The most peaceful place in the world? It's not a California beach, nor the Scotland Highlands. For the second year in a row, Iceland ranks as the most peaceful nation in the world, according to the annual ranking of the Institute for Economics and Peace (IEP).

Drawing from 23 quantitative (“How many homicides per 100,000 people?") and qualitative (“relations with neighboring countries”) indicators that measure the amount of internal and external violence within specific countries, the IEP annually compiles a list of the most -- and least -- peaceful countries in the world.

This year's ranking saw the U.S. drop six spots, from 82nd to 88th. Syria, which has been rocked by 15 months of brutal violence, unsurprisingly dropped 31 spots, to 147th out of 158 nations ranked.

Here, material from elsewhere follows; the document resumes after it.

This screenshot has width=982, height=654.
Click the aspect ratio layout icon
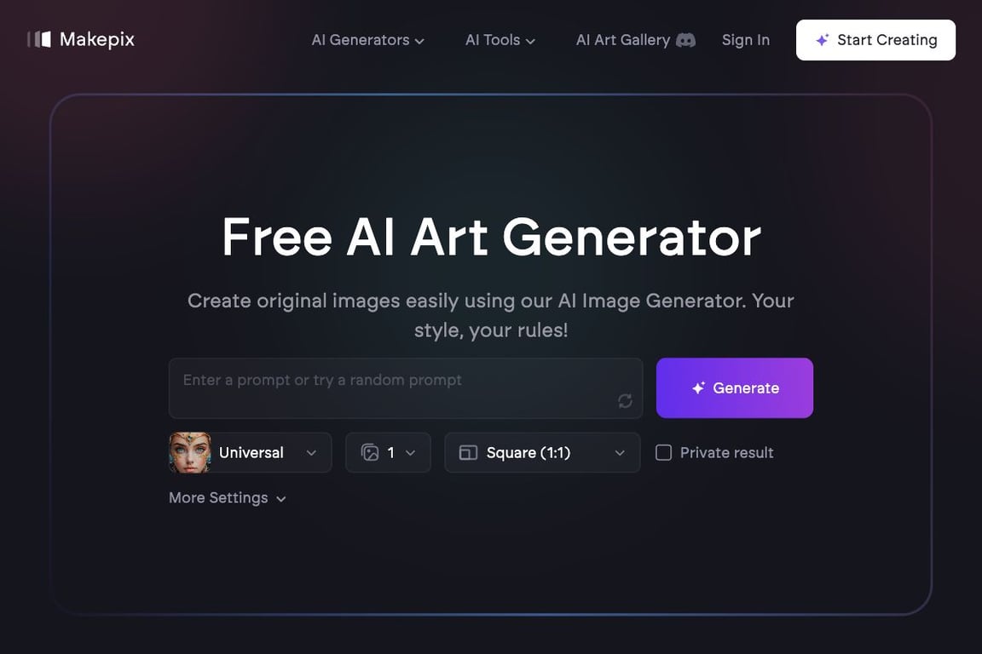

Steve Killelea, founder and Chairman of the Institute for Economics and Peace, said there is a strong relationship between improvements in peace and economic prosperity. “I realized that we spend a lot of time studying conflict, and not much time studying peace,” he said. “If you wanted to understand what it takes to have a good marriage, would you hang around a divorce court?

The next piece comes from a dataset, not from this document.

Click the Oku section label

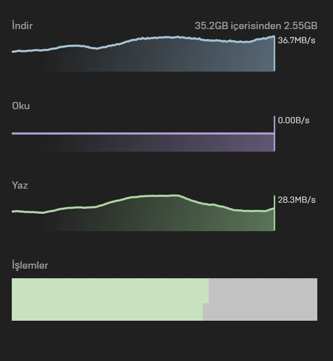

The IEP produces the index as a way of informing governments and nongovernmental organizations of the economic incentives of a world without violence and encourages them to “invest in peace,” Killelea said.

Violence costs money. The U.S., as an example, spends $100 billion in Afghanistan per year, or nearly $2 billion a week.

Although he acknowledges that there needs to be an appropriate amount of investment in security and the prison industry, Killelea suggests that the fortunes spent on "violence" can be directed into more “productive investments.”

“For example, the U.S., rather than building a prison, can use money for water levees or a rapid transit system,” Killelea said.

He cited Sub Saharan Africa as an example of a region in which economic and political integration have created a more peaceful environment.

“Nations have become externally more peaceful as they compete through economic, rather than military means,” Killelea said.

Iceland is this year's most peaceful country, but can you guess the most violent one? Find out in the slideshow below.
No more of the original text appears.